> _ACTION ITEM_
Two lines in the data below mark the range: the one with "Task: Toggle the Enable LDAP switch" and the one with "has width=1300, height=924.". Return both, along with every line between them, exactly.

--------------------

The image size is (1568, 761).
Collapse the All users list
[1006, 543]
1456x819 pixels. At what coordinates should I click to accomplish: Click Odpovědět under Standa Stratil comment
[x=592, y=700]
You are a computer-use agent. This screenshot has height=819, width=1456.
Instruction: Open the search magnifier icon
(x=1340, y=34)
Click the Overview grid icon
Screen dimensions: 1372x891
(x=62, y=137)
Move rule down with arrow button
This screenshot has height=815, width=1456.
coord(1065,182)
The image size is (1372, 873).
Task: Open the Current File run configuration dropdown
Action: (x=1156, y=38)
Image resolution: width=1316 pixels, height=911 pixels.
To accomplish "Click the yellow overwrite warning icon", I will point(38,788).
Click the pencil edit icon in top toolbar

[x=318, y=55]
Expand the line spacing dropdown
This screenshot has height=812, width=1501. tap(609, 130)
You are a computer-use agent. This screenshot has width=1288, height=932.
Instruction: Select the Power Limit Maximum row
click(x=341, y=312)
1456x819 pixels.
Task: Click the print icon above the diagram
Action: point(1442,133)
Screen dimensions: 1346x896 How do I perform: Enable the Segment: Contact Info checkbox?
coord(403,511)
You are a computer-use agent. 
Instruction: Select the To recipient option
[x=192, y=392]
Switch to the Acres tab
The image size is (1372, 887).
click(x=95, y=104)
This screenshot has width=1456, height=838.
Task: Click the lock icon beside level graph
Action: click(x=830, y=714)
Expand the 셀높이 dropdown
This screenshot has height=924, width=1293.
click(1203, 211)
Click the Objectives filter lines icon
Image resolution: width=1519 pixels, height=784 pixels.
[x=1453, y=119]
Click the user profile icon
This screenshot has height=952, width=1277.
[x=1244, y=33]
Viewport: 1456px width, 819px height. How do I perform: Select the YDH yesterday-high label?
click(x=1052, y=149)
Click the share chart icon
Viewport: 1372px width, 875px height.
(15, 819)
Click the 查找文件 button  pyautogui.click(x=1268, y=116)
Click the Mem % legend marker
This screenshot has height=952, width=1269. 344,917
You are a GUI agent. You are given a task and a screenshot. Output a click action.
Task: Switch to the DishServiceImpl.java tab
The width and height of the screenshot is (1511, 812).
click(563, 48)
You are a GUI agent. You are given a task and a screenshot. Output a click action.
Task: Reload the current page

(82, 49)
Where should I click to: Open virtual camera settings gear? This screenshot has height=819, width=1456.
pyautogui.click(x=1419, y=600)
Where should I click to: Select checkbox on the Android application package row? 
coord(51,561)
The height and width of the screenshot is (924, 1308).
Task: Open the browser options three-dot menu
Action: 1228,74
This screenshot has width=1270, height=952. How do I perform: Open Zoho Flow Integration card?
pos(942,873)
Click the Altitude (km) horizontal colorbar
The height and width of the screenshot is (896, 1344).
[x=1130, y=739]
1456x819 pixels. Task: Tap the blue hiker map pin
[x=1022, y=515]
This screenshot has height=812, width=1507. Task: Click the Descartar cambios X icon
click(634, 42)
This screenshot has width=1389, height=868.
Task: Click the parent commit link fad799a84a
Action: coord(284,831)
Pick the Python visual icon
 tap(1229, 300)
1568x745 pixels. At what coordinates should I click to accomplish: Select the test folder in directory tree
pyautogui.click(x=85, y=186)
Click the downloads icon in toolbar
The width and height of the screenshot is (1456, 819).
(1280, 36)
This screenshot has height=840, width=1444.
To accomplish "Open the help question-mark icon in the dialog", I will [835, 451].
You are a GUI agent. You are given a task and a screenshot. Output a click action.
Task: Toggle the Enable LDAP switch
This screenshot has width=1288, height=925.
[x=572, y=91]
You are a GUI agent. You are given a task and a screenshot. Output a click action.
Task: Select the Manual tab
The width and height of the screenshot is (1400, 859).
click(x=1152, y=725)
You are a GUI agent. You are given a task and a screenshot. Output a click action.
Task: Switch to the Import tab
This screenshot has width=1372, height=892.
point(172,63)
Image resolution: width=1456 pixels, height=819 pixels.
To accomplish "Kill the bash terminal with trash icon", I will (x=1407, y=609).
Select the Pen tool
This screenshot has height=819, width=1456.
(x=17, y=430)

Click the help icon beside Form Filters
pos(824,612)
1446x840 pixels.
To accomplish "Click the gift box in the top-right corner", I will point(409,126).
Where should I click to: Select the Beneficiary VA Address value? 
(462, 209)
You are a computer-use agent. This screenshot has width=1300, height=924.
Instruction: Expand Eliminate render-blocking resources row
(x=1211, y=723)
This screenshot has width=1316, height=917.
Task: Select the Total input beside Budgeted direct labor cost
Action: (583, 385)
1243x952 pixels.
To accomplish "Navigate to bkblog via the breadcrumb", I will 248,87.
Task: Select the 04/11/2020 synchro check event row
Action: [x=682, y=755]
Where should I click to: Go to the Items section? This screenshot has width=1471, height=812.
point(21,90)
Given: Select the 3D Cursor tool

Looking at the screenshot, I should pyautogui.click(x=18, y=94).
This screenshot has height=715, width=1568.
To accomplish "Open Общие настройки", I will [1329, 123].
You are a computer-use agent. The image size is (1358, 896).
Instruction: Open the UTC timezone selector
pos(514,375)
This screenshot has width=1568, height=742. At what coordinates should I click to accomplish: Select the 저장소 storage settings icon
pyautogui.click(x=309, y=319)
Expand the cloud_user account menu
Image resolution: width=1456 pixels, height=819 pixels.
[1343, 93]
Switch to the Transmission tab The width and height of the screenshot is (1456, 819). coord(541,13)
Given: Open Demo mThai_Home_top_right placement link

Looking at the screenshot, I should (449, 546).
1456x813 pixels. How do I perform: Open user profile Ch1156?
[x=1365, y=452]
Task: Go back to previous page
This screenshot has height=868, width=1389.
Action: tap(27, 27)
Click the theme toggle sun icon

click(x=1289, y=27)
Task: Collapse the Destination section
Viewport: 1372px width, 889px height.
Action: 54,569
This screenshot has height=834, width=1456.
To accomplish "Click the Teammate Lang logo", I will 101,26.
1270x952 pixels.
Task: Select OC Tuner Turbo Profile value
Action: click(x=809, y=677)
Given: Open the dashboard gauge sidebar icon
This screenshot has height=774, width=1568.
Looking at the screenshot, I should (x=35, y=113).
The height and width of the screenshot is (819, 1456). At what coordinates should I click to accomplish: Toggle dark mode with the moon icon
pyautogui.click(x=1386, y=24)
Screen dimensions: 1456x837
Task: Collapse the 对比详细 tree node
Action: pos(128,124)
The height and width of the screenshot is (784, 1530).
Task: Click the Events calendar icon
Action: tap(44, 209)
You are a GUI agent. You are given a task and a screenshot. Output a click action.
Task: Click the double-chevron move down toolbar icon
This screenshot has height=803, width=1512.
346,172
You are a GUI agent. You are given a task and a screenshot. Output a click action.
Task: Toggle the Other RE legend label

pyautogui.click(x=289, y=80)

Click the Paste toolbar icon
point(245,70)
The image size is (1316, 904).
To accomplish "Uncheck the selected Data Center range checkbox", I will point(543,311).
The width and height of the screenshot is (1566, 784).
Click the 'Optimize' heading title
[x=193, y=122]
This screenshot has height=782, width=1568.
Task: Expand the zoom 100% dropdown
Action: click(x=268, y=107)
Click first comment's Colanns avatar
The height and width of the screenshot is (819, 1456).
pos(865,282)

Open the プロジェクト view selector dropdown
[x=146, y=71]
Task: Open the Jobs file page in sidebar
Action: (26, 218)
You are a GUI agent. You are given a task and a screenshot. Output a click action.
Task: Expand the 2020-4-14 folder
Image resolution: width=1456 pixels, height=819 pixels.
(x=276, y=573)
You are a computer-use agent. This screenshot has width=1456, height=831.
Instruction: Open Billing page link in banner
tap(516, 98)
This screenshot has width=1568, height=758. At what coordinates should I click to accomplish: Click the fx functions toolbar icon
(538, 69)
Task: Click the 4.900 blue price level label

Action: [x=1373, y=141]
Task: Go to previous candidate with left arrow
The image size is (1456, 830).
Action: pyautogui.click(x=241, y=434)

--------------------

> _RESPONSE TO THIS TASK_
Task: Toggle the Enable LDAP switch
This screenshot has width=1288, height=925.
[x=572, y=91]
You are a GUI agent. You are given a task and a screenshot. Output a click action.
Task: Select the Manual tab
The width and height of the screenshot is (1400, 859).
click(x=1152, y=725)
You are a GUI agent. You are given a task and a screenshot. Output a click action.
Task: Switch to the Import tab
This screenshot has width=1372, height=892.
point(172,63)
Image resolution: width=1456 pixels, height=819 pixels.
To accomplish "Kill the bash terminal with trash icon", I will (x=1407, y=609).
Select the Pen tool
This screenshot has height=819, width=1456.
(x=17, y=430)

Click the help icon beside Form Filters
pos(824,612)
1446x840 pixels.
To accomplish "Click the gift box in the top-right corner", I will point(409,126).
Where should I click to: Select the Beneficiary VA Address value? 
(462, 209)
You are a computer-use agent. This screenshot has width=1300, height=924.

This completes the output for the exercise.